Satire and wit in hand, Sampath ponders on the possibility of Goswami as the PM (because “He is the only person...who can be more outrage than outrage itself”), Sachin Tendulkar’s murky life and why Ajay Devgn’s nipples, well, seriously offend him every time he glances at the billboard. There’s also his wife who hides their TV remote control in the refrigerator and his excruciatingly painful break-up with his bank.
On a serious note, though, Sampath admits that something really has to elicit a strong emotion from him - anger, humour, even despondence - for him to sit and write about it. “I am a very high-strung person, so the only way I can process what’s happening around me is by writing. Having said that, I don’t sit and filter when I am writing satire - humour cannot be politically balanced and neutral.”

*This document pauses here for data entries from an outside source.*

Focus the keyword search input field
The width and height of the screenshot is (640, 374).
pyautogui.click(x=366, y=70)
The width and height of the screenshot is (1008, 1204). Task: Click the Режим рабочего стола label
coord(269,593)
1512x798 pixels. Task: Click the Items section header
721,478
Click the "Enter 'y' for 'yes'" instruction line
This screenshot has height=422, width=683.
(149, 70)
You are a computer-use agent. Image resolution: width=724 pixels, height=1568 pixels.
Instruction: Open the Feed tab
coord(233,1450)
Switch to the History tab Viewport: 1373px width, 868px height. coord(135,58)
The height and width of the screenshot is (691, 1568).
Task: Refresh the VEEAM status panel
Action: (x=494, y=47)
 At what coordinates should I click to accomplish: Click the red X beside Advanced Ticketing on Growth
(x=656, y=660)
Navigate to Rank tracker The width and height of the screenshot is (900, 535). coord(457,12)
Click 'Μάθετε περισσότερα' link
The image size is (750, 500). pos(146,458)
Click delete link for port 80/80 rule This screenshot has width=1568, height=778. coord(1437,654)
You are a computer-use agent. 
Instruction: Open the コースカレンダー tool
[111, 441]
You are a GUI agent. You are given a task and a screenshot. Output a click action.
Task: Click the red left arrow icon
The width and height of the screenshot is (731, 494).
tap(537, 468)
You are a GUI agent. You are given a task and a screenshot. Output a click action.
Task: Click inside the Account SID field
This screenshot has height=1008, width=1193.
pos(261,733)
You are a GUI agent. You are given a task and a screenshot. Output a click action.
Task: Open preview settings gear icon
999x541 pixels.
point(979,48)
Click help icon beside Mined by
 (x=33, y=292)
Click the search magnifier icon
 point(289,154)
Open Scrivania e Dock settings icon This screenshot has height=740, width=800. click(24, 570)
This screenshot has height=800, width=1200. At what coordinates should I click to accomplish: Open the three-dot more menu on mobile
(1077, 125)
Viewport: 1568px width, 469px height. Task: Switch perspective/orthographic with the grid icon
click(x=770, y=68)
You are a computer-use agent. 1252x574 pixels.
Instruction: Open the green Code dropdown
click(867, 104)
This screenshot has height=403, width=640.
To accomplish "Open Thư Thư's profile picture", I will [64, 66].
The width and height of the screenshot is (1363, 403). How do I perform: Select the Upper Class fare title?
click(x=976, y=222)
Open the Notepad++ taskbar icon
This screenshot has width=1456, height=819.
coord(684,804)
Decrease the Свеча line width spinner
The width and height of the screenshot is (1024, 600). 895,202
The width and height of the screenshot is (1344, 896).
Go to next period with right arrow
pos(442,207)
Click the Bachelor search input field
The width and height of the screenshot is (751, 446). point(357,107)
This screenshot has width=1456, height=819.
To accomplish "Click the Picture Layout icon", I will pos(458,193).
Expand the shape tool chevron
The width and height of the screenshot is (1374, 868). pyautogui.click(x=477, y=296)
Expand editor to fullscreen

It comes as a surprise, then, when he admits to having toned down the piece on Tendulkar. Chary on offending a national icon? “My original version was more scathing, and I wasn’t happy with the feedback I received, which asked me tone it down. Then it came to me that it is easy to make fun of a person than it is of his work.”
Sampath says that over time, we have become more protective of our public personalities. “We are more regressive. We can make fun of a certain bearded man with a turban, but I’d like to see whether we will make fun of a certain other bearded man if he comes in power. The bar is set really low.”
Humour in India, adds Sampath, needs to go beyond the “usual stabs on stereotypes, cricket, Bollywood, shit, sex and peeing.” “I’d like to see people take a risk, the bar’s set really low for now.” The risk, he elaborates, is when you offend people in power.
“When you’re ready to be critical of the powerful, that’s humour. Humour is a vocation, if you take it seriously as an art, it has a component of critique, much like Mark Twain’s works, which have an element of commentary on society. That’s the humour which adds value,” he adds. And what offends him the most? “A lot of things - noise, the way people elbow around in queues and censorship of any kind. That really gets my goat.”